Kohn Gallery is pleased to announce the representation of London-based artist, William Brickel. On June 5th Brickel will be debuting I’d Tell You If I Could, his first solo exhibition with Kohn Gallery in Los Angeles. The exhibition will consist of large paintings and works on paper with an array of different mediums including: oil paint, charcoal, conté, and watercolor.

The figures in Brickel’s works are partly representations of himself, but are also standalone actors that perform and draw out an emotional distress and catharsis to which we are made witness. Brickel projects his face onto the visage of his subject matter. At once intimately personal and emotionally closed off, each figure is absorbed into the theatricality of their two-dimensional world, as the viewer is cognizant of their emotional intensity. For Brickel, these scenes are representations of his lived experience; each canvas is a window into a state of emotional vulnerability.

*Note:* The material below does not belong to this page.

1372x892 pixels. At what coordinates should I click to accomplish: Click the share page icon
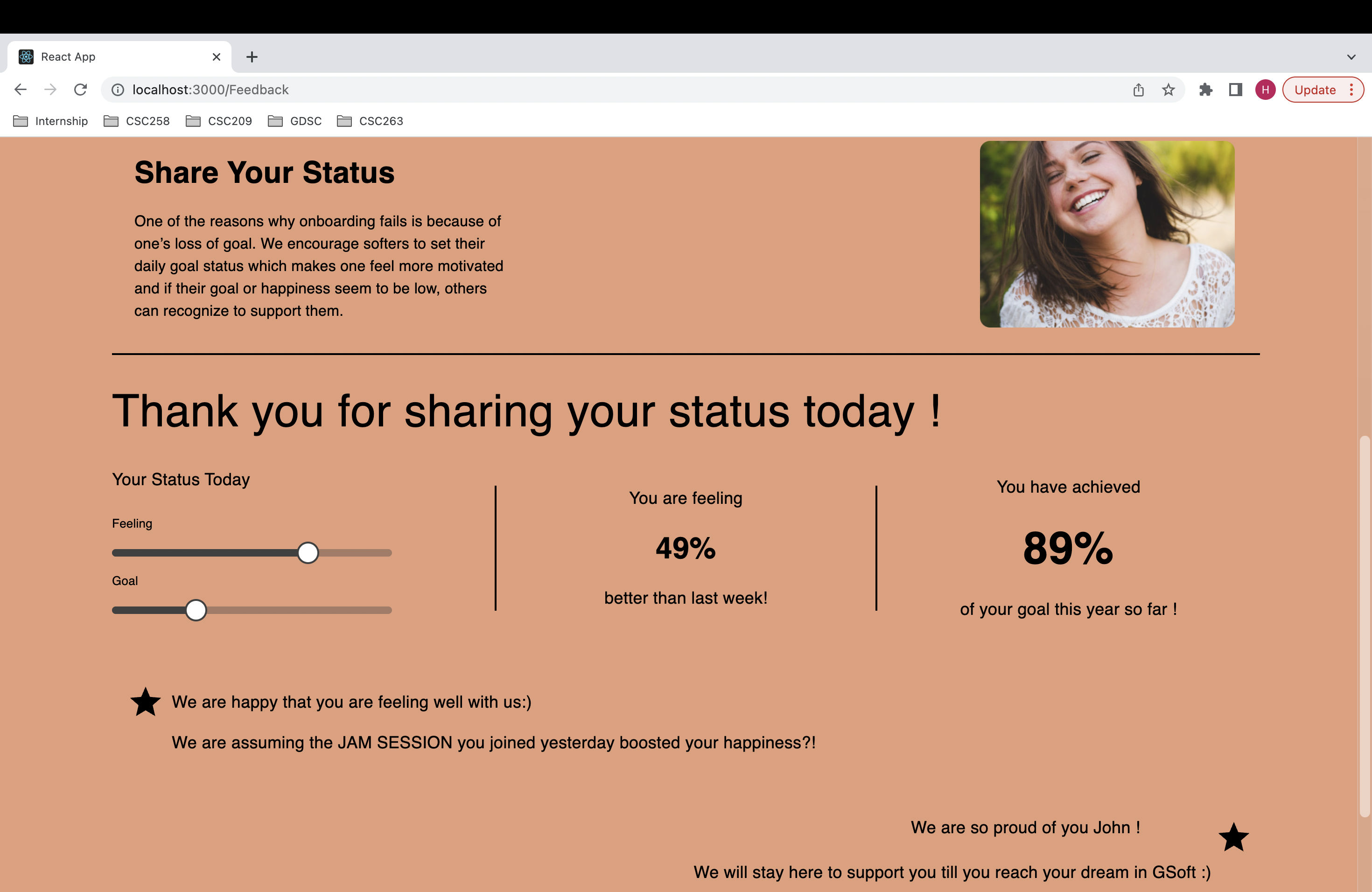point(1138,90)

Brickel’s figures eschew the elegantly and highly self-conscious poses of his Mannerist predecessors as he creates works that elongate and exaggerate the human form beyond realism. His figures approach representation via a painterly restraint and emotional isolation that is reflective of his generation. Figures exist together in one picture plane, male bodies wrap around each other in an intimate double helix, but relationships are uncertain, and eye contact is never established. The figures are emotionally distant from each other and from the viewer, protecting themselves from the world we inhabit.

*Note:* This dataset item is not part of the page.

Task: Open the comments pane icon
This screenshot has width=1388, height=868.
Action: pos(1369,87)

William Brickel’s works are drawn from recalled memories and imagination. Each scene is crafted from a past memory which preoccupies him, and canvases are outlined without photographic reference. In depicting the body, Brickel relies on his sense of touch to portray the human form, rather than its accurate, realistic depiction. Drawing influence from the conceptual manifesto of the Intimists of the 19th and 20th centuries, Brickel makes a distinction in the relationship between the human body and its spirit as two mutually inclusive agents which may also exist independently. The destiny and purpose of the body is to serve as an expressive device for the soul. 

Aesthetically Brickel finds kinship with British painters of the Interwar period. The oft-side profile figures, interest in two-dimensionality, color palette, and use of large expanses of flat color are reminiscent of British painters Edward Burra, Austin Osman Spare, Winifred Knight, and Stanley Spencer.